H. R. Sadegh Mohammadi and R. Saeidi
IEEE
In this paper the application of Gaussian mixture model (GMM) classifier is investigated as an efficient post-processing method to enhance the performance of GMM-based speaker identification systems; such as Gaussian mixture model universal background model (GMM-UBM) scheme. The proposed classifier presents outstanding performance while its computational complexity is almost negligible compared to the main GMM system. Moreover, the effects of the model order of GMM classifier is studied using experimental method. Experimental results verify the superior performance of applying GMM post-processor while the proper selection of model order for this GMM has a great impact on the overall performance of the system.
H. R. Sadegh Mohammadi, R. Saeidi, M. R. Rohani, and R. D. Rodman
IEEE
In this paper a new inter-frame fast scoring scheme is proposed for Gaussian mixture model universal background model (GMM-UBM) speaker verification systems. It is combined with a recently introduced intra-frame efficient scoring method called the sorted Gaussian mixture model (SGMM) classifier which itself uses a sorted UBM known as the sorted background model (SBM). To enhance the performance of the system a GMM identifier is applied as a post-processing block. Experimental results show that the performance of this combined method compares favorably with the baseline GMM-UBM system, while the computational load of the proposed system is greatly less than that of the baseline system.
R. Saeidi, H. R. Sadegh Mohammadi, R. D. Rodman, and T. Kinnunen
IEEE
In this paper we propose a new segmentation algorithm called delta MFCC based speech segmentation (DMFCC-SS), with application to speaker recognition systems. We show that DMFCC-SS can separate the regions of speech that result from similar likelihood scores using models such as a Gaussian mixture model (GMM), and can therefore be used to identify the regions of speech between two transitional states in a speech signal. By combining this segmentation algorithm with the discriminative power of transient frames in speaker recognition, we can investigate the tradeoff in speed-up rates that result from DMFCC-SS, with speaker verification equal error rates that result from representatives of each segment.
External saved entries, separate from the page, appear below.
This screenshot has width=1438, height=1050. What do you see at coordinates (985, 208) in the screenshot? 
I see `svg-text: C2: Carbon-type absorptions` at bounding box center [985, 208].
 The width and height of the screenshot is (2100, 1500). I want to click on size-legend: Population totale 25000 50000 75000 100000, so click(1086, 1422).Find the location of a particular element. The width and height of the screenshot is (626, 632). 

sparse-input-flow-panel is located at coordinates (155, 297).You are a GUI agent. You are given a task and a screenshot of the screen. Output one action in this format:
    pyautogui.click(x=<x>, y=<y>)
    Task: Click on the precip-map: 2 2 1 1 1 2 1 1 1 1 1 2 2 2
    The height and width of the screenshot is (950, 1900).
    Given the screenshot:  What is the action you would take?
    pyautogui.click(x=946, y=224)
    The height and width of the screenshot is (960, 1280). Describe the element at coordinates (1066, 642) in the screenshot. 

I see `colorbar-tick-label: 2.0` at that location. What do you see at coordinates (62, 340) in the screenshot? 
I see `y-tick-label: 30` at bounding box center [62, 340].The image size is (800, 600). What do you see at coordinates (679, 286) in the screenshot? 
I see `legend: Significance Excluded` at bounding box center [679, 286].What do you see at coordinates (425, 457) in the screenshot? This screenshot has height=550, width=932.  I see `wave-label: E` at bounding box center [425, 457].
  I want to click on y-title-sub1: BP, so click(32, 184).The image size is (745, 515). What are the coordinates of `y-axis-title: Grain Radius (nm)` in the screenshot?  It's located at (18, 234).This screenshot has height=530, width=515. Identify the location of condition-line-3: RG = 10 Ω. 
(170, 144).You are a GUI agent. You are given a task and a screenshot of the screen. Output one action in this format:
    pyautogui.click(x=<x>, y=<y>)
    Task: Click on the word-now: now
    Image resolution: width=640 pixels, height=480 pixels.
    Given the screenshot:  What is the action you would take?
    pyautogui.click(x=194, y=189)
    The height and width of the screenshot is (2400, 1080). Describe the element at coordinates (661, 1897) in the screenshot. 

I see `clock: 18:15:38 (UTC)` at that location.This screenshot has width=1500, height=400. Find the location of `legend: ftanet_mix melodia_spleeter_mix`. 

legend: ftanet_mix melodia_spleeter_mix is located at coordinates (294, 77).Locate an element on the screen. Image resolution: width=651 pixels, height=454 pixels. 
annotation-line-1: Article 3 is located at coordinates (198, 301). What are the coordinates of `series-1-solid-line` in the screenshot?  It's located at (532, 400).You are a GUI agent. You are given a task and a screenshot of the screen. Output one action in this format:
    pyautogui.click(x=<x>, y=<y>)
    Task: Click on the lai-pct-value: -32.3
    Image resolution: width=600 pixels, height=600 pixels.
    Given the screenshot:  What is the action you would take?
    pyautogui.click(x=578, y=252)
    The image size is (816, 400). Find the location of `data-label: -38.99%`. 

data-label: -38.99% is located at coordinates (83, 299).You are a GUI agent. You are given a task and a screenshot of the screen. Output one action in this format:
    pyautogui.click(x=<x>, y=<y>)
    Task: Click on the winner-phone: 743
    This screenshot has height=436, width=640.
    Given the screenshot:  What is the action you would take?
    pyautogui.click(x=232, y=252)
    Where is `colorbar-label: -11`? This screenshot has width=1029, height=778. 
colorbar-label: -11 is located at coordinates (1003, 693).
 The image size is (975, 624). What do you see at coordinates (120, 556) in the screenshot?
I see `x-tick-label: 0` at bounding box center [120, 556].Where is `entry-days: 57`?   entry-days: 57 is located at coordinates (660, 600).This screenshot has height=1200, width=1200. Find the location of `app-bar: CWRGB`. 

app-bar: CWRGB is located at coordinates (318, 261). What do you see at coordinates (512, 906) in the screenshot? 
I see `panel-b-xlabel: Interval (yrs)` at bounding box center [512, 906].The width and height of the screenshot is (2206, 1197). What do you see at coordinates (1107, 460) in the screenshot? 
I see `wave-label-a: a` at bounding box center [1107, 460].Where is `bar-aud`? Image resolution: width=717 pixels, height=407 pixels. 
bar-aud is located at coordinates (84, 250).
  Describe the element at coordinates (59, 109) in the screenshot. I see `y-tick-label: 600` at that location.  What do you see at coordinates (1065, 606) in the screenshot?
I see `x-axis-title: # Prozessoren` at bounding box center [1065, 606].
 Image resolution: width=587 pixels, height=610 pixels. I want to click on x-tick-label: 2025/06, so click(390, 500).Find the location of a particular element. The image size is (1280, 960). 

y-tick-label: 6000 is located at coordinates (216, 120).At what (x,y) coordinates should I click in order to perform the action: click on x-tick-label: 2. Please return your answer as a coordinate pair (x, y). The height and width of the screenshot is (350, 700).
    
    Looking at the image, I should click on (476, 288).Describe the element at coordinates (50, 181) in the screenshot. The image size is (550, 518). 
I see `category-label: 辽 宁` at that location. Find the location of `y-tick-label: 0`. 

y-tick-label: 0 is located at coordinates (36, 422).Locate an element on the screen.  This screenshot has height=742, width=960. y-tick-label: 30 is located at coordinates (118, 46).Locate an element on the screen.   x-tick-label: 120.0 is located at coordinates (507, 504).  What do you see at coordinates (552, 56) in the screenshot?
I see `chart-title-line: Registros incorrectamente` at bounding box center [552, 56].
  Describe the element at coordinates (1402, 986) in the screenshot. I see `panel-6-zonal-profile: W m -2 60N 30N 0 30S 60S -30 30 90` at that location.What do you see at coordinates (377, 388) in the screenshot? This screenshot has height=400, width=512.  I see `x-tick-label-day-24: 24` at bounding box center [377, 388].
We use a universal background model Gaussian mixture model (UBM-GMM) as a baseline system. The proposed speed-up algorithm, working in the pre-processing stage, performs well while having no computational load compared to the main GMM system. Experimental results show the superior performance of this pre-processing method in comparison with other algorithms working in the pre-processing stage of a UBM-GMM system.